Gage Repeatability and Reproducibility (Quantitative)

What is Gage R&R for quantitative variables (Measurement System Analysis)

Measurement System Analysis (MSA) or Gage R&R (Gage Repeatability and Reproducibility) is a method to control and assess a measurement process. It is useful to determine which sources are responsible for the variation of the measurement data. Variability can be caused by the measurement system, the operator or the parts. Gage R&R applied to quantitative measurements is based on two common methods: ANOVA and R control charts.

The word gage (or gauge) refers to the fact that the methodology is aimed at validating instruments or measurement methods. For quantitative data, two characteristics are of interest:

• Repeatability: A measurement is "repeatable" if the measures taken by a given operator for the same object (product, unit, part, or sample, depending of the field of application) repeatedly, do not vary above a given threshold. If the repeatability of a measurement system is not satisfactory, one should question the quality of the measurement system, or train the operators that do not obtain repeatable results if the measurement system does not appear to be responsible for the high variability.
• Reproducibility: A measurement is "reproducible" if the measures obtained for a given object (product, unit, part, or sample, depending of the field of application) by several operators do not vary above a given threshold. If the reproducibility of a measurement system is not satisfactory, one should train the operators so that their results are more homogeneous.
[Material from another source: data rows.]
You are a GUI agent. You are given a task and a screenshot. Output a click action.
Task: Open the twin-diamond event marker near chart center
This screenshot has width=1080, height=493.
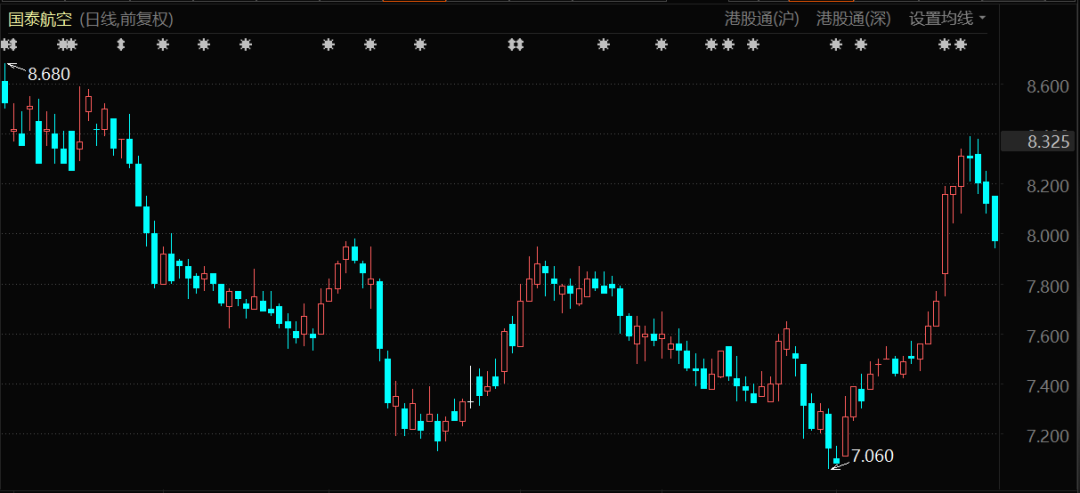point(516,45)
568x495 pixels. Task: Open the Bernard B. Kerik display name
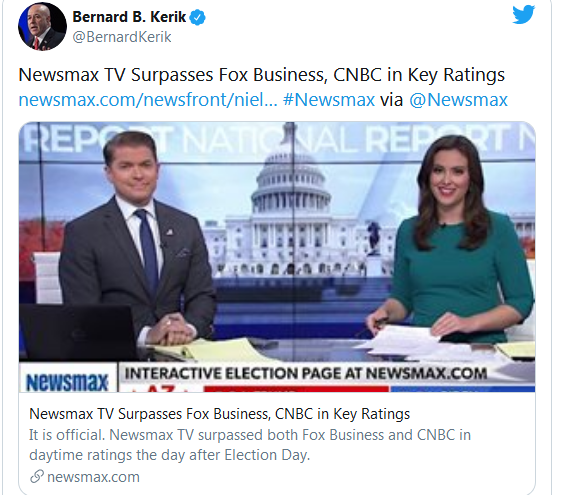click(129, 17)

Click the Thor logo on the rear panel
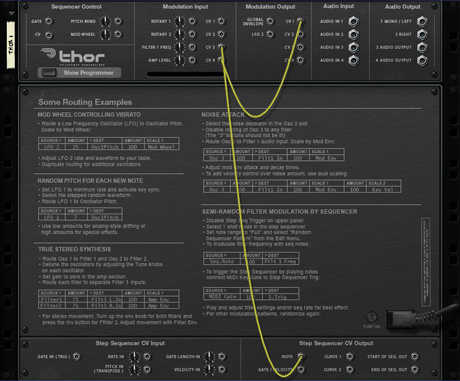[x=73, y=57]
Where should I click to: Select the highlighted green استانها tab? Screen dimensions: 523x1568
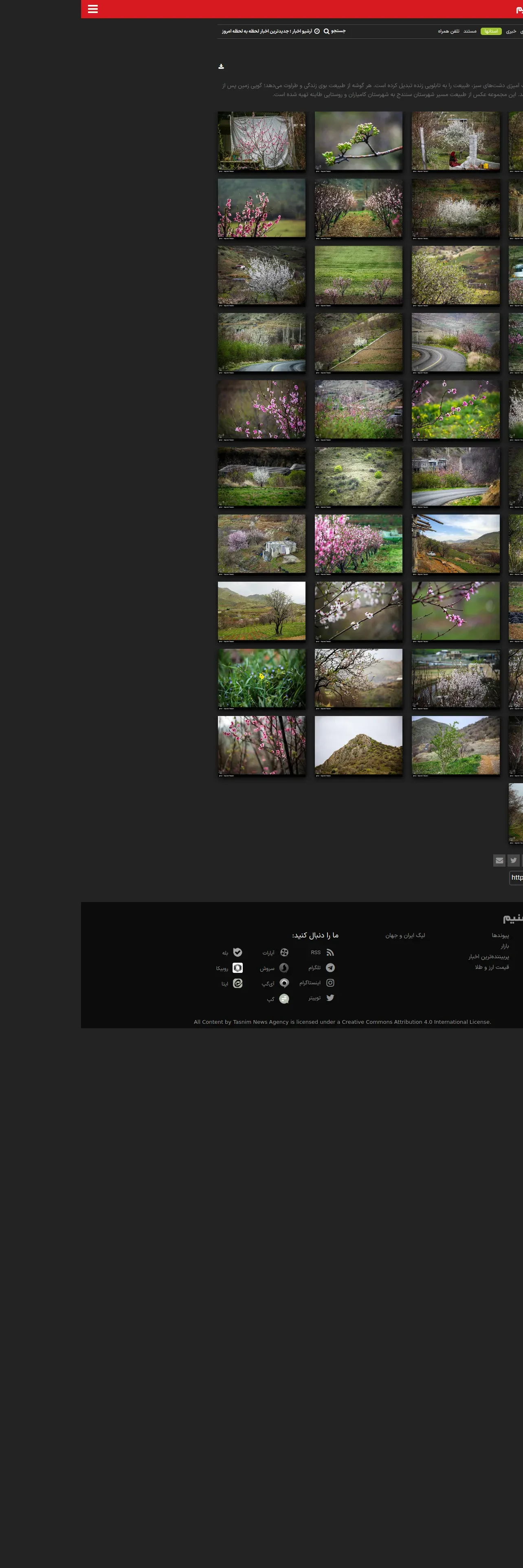click(491, 31)
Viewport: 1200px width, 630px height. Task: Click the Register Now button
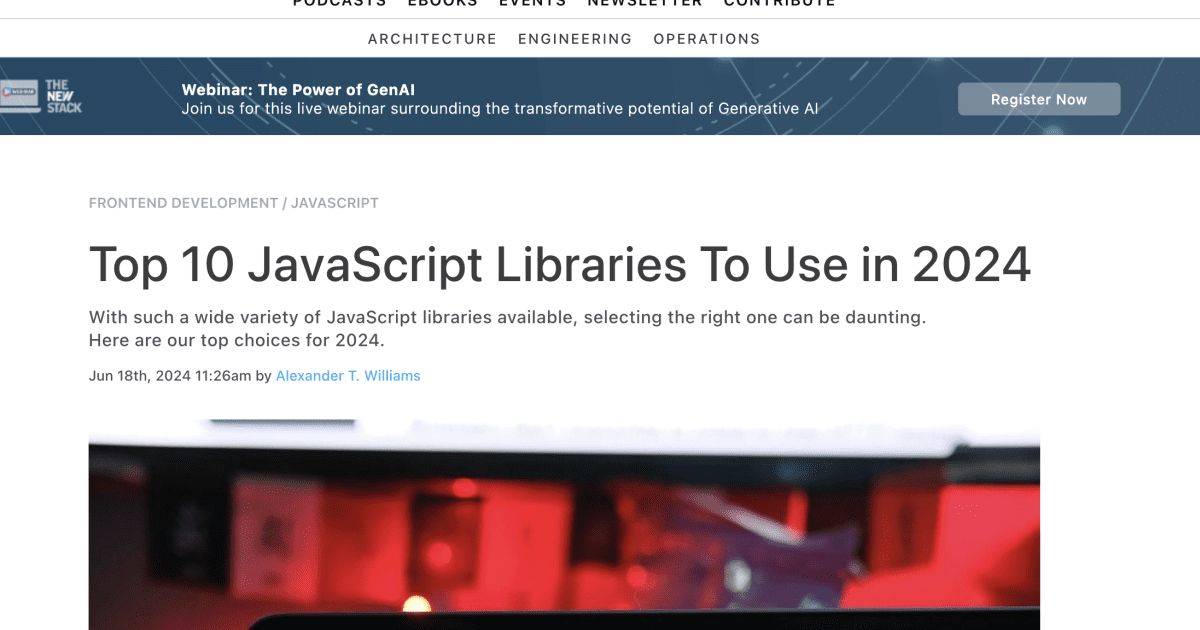pos(1039,99)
The goal of a Gage R&R analysis is to identify the sources of variability and to take the necessary actions to reduce them if necessary.

Gage R&R for quantitative variables in XLSTAT

The Gage R&R for quantitative variables XLSTAT tools should be used to control and validate your measurement method and measurement systems, in the case where you have several quantitative measures taken by one or more operators on several parts.

When the measures are quantitative data, two alternative methods are available for Gage R&R analysis. This first is based on analysis of variance (ANOVA) and the second on R control charts (Range and average).

ANOVA to compute Gage R&R for quantitative variables in XLSTAT

When the ANOVA model is used in R&R analysis, one can statistically test whether the variability of the measures is related to the operators, and/or to the parts being measured themselves, and/or to an interaction between both (some operators might give for some parts significantly higher or lower measures), or not. Two designs are available when doing gage R&R analysis: the crossed design (balanced) and the nested design. XLSTAT includes as of today the crossed and designs.

R charts to compute Gage R&R for quantitative variables

While less powerful than the ANOVA method, the Gage R&R analysis based on Range and Average analysis, is easy to compute and produces control charts (R charts). As the ANOVA method, it allows to compute the repeatability and the reproducibility of the measurement process. To use this method you need to have several parts, operators and repetitions (typically 10 parts, 3 operators, and 2 repetitions).

Indicators for Gage R&R for quantitative variables

XLSTAT offers several indicators derived from the variances to describe the measurement system.

• Study variation: The study variation for the different sources is calculated as product of the corresponding standard deviation of the source and the used defined factor k Sigma: Study variation = k*Ŝ
• % tolerance: The tolerance in percent is defined as the ratio of the variance in the study and the user defined tolerance: % tolerance = Study variation / tolerance
• The process sigma in percent is defined as ratio of the standard deviation of the source and the user defined historic process sigma: % process = standard deviation of the source / process sigma
• Precision to tolerance ratio (P/T): P / T = k* ŜR&R² / tolerance
• Rho P (Rho Part): ρpart = Ŝpart² / Ŝ²
• Rho M: ρM = ŜR&R² / Ŝ²
• Signal to noise ratio (SNR): SNR = [2 ρpart / (1- ρpart)]1/2
• Discrimination ratio (DR): DR = (1 + ρpart) / (1 - ρpart)
• Bias: Bias = µmeasurements- target
• Bias in percent: Bias % = µmeasurements- target / tolerance
• Resolution: Resolution = Bias + 3* ŜR&R²